Friday, June 29th, 2007

Too few web designers seem to understand the importance of thinking about search engine optimisation right from the design stage. That’s really rather sad because that’s the point where everything should be on the table and ready to be woven into the finished product.

But even when search engine optimisation is being thought of a number of basic mistakes are being made. For example, do you stop and consider who is the target audience for the website and what words they might use to search for the product that the website you’re designing is trying to sell?

It’s all well and good to go and consult Word Tracker or even the old Overture tool (if you can get it to work for you) but are the words and terms you input into those tools really the words that the target audience would use to search for the site your designing?

It’s an interesting problem and one that’s easy to overcome if you stop and think about it for a few moments. Don’t think that you have the answers just because you happen to live in the same area as the website might be targeting - you really have to look to an expert to provide you with the words you need.

» Dataset records

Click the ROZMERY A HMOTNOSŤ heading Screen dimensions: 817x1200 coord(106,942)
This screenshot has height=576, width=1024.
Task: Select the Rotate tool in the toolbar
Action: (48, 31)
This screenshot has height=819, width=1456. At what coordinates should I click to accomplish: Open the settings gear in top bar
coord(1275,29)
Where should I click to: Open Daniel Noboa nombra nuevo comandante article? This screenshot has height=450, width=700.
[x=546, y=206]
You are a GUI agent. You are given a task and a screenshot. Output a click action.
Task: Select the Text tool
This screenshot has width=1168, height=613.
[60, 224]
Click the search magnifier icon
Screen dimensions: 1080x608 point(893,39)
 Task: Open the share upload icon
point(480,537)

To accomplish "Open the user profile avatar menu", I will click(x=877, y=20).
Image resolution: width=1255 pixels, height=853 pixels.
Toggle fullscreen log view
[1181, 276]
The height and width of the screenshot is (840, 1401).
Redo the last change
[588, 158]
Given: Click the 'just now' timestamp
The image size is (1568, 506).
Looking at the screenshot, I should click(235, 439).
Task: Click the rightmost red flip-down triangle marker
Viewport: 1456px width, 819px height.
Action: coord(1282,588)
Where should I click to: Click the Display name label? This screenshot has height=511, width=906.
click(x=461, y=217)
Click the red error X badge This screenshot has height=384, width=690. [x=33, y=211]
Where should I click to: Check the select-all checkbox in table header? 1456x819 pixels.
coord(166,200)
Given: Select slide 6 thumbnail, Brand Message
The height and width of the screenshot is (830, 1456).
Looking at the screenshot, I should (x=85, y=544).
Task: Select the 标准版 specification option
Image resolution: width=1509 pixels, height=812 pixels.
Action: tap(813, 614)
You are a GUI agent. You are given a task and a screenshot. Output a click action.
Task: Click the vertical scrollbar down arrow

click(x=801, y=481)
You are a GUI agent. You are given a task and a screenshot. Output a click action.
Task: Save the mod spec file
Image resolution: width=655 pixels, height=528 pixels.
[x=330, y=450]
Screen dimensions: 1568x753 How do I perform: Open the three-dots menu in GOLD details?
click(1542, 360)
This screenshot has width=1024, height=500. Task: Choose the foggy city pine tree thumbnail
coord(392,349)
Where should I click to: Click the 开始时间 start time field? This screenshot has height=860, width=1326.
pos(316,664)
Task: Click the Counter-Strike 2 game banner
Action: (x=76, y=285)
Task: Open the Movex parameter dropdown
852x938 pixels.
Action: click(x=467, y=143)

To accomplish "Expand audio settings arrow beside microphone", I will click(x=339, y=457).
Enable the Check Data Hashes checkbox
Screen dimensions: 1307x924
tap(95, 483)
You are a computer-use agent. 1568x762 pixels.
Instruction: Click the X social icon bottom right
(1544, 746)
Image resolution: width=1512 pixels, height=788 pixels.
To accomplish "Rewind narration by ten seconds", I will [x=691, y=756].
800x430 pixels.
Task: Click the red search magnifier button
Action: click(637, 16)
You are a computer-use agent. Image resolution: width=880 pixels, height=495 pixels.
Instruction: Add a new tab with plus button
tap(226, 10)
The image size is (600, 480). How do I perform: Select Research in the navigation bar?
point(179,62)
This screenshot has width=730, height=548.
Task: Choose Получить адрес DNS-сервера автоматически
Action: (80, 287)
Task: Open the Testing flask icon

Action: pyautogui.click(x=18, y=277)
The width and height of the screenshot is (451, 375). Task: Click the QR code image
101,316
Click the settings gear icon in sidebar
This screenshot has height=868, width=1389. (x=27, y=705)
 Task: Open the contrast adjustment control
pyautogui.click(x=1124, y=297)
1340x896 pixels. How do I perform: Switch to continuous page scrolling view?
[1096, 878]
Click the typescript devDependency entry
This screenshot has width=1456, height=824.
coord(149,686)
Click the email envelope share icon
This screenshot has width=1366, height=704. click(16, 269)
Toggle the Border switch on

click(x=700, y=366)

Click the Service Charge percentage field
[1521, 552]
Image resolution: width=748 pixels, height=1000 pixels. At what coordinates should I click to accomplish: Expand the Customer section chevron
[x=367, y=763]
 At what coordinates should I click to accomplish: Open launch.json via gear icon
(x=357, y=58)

» What to work on
**A.** Answer these questions from the passage on search engine optimization:
(i) From what stage does it say web designers should think about search engine optimization?
(ii) Which two tools does it name for consulting search terms?
(iii) To whom does it say you should look to provide the words you need?
**B.** Reproduce the passage on search engine optimization from "But even when" to "words you need.", renaming "target audience" as "intended audience".
**C.** Render this sentence from the passage on search engine optimization in French: "It’s an interesting problem and one that’s easy to overcome if you stop and think about it for a few moments."

» Task-by-task outputs
**A.**
(i) Right from the design stage.
(ii) Word Tracker and the old Overture tool.
(iii) An expert.

**B.**
But even when search engine optimisation is being thought of a number of basic mistakes are being made. For example, do you stop and consider who is the intended audience for the website and what words they might use to search for the product that the website you’re designing is trying to sell?

It’s all well and good to go and consult Word Tracker or even the old Overture tool (if you can get it to work for you) but are the words and terms you input into those tools really the words that the intended audience would use to search for the site your designing?

It’s an interesting problem and one that’s easy to overcome if you stop and think about it for a few moments. Don’t think that you have the answers just because you happen to live in the same area as the website might be targeting - you really have to look to an expert to provide you with the words you need.

**C.** C’est un problème intéressant, et un problème facile à surmonter si vous prenez le temps de vous arrêter et d’y réfléchir quelques instants.